* [Passage to read]
::::::

Medieval duchy in Poland

The Duchy of Wiślica (Note: Polish: Księstwo wiślickie; Latin: Ducatus Vislicensis, Ducatus Wisliciensis) was a district principality and a fiefdom within the Kingdom of Poland. It was formed in 1166 from the territories of the Duchy of Sandomierz, following its fragmentation onto three parts. The state was ruled by Casimir II the Just, and it existed until 1173, when Casimir had assumed the throne of the Duchy of Sandomierz, uniting two states together. Its capital was Wiślica and it was located in the southern Sandomierz Land in the southeastern corner of the Kingdom of Poland. The state was later shortly reestablished in 1230 by Grzymisława of Łuck who ruled it as a regent in the name of her son, Bolesław V the Chaste. In 1234, they had become rulers of the whole Duchy of Sandomierz, with that year being the last mention of the duchy in the documents.

::::::

* [Problem description] Rewrite the passage on the Duchy of Wiślica from the words "The Duchy of Wiślica" through the words "in the documents.", putting "vassal state" in place of "fiefdom".

::::::

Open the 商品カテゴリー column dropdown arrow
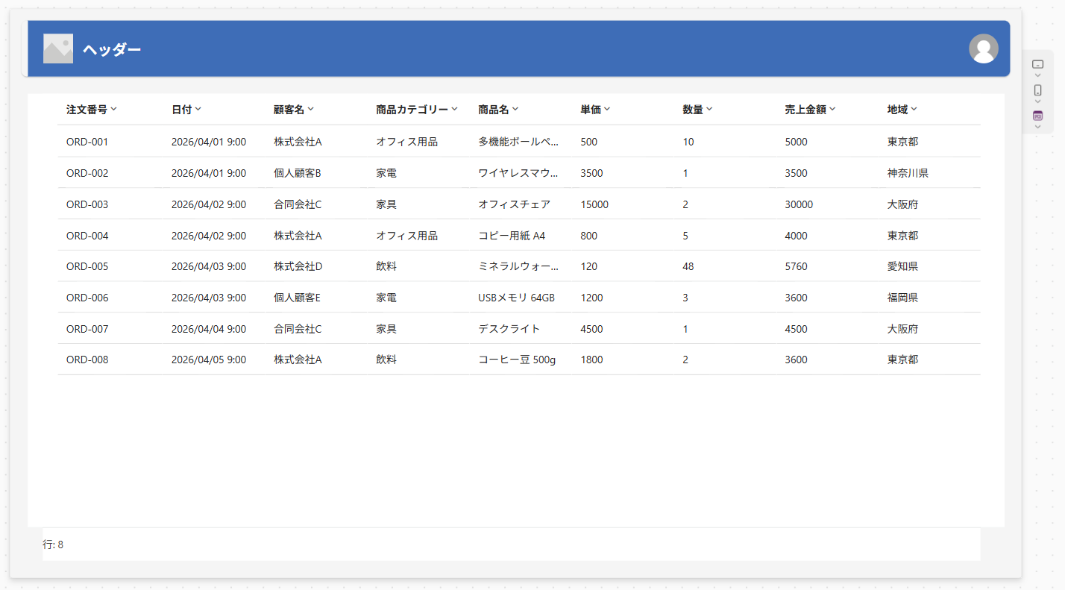The height and width of the screenshot is (590, 1065). click(454, 109)
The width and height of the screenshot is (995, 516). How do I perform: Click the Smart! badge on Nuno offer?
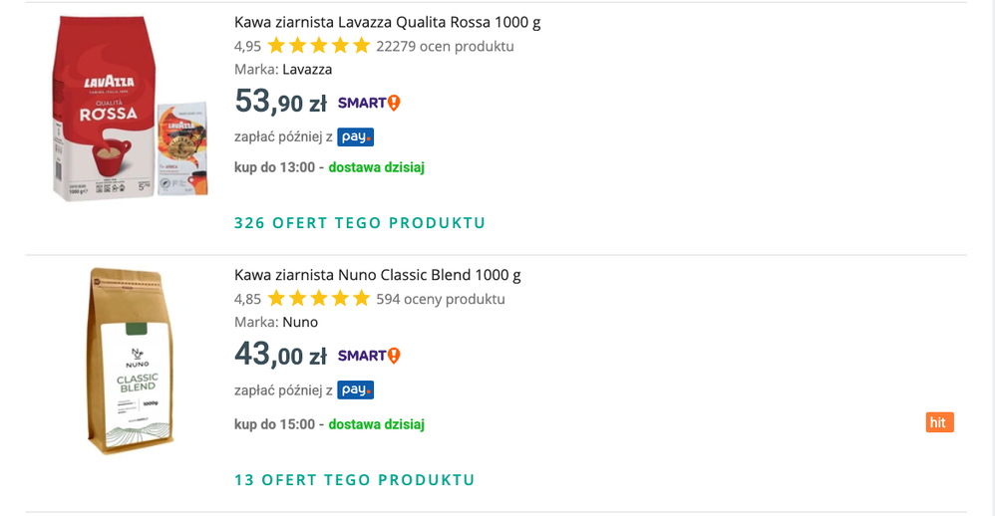369,356
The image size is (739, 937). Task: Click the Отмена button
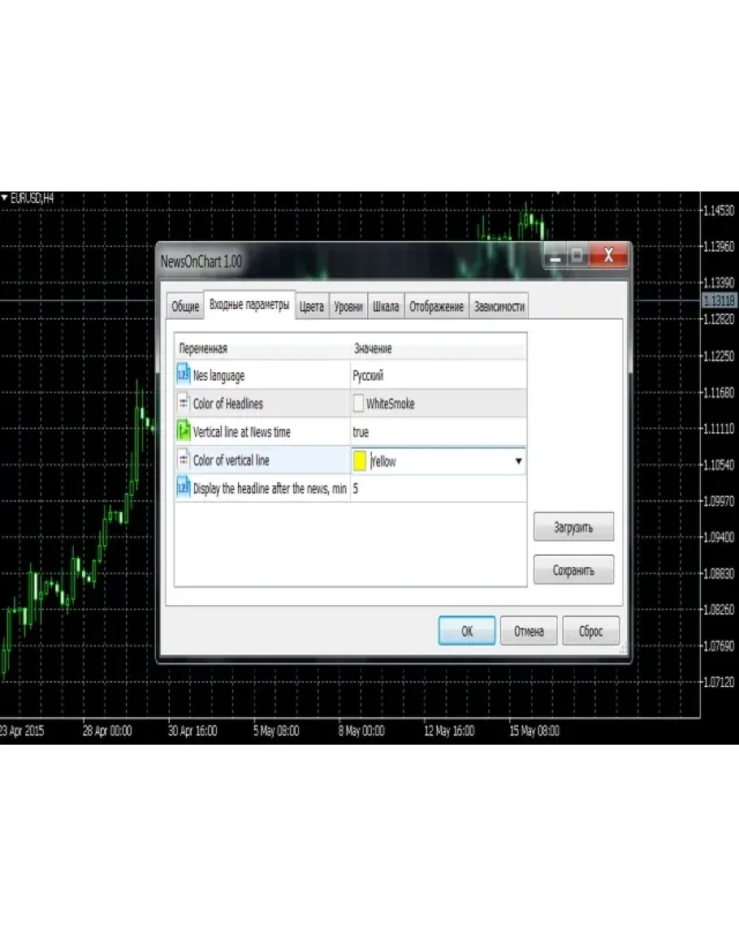coord(528,631)
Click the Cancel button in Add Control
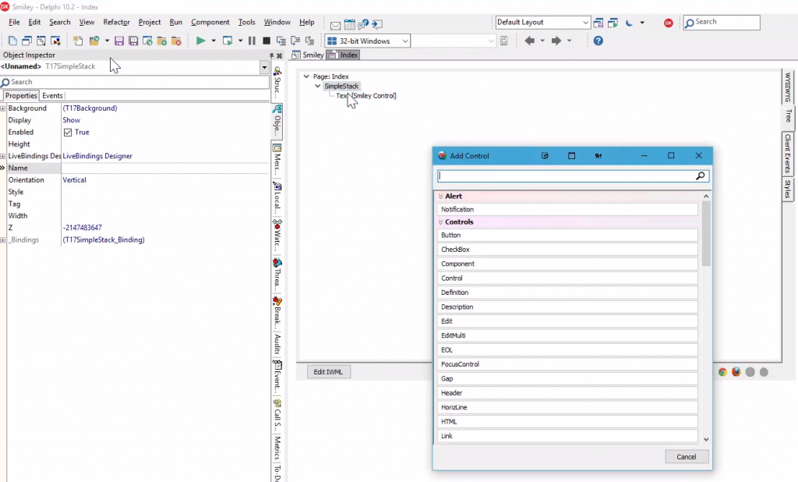Screen dimensions: 798x482 (686, 457)
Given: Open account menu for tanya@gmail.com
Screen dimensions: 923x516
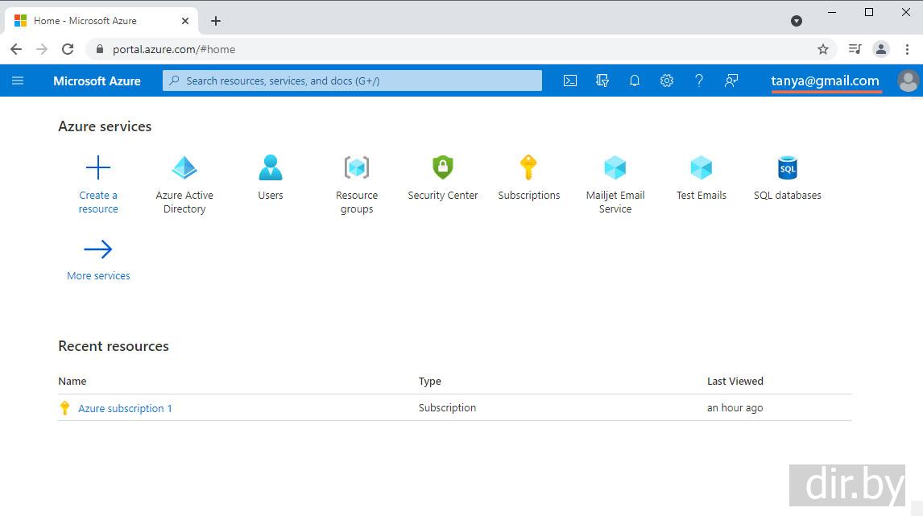Looking at the screenshot, I should pyautogui.click(x=825, y=80).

::::::

* [Task result]
The Duchy of Wiślica (Note: Polish: Księstwo wiślickie; Latin: Ducatus Vislicensis, Ducatus Wisliciensis) was a district principality and a vassal state within the Kingdom of Poland. It was formed in 1166 from the territories of the Duchy of Sandomierz, following its fragmentation onto three parts. The state was ruled by Casimir II the Just, and it existed until 1173, when Casimir had assumed the throne of the Duchy of Sandomierz, uniting two states together. Its capital was Wiślica and it was located in the southern Sandomierz Land in the southeastern corner of the Kingdom of Poland. The state was later shortly reestablished in 1230 by Grzymisława of Łuck who ruled it as a regent in the name of her son, Bolesław V the Chaste. In 1234, they had become rulers of the whole Duchy of Sandomierz, with that year being the last mention of the duchy in the documents.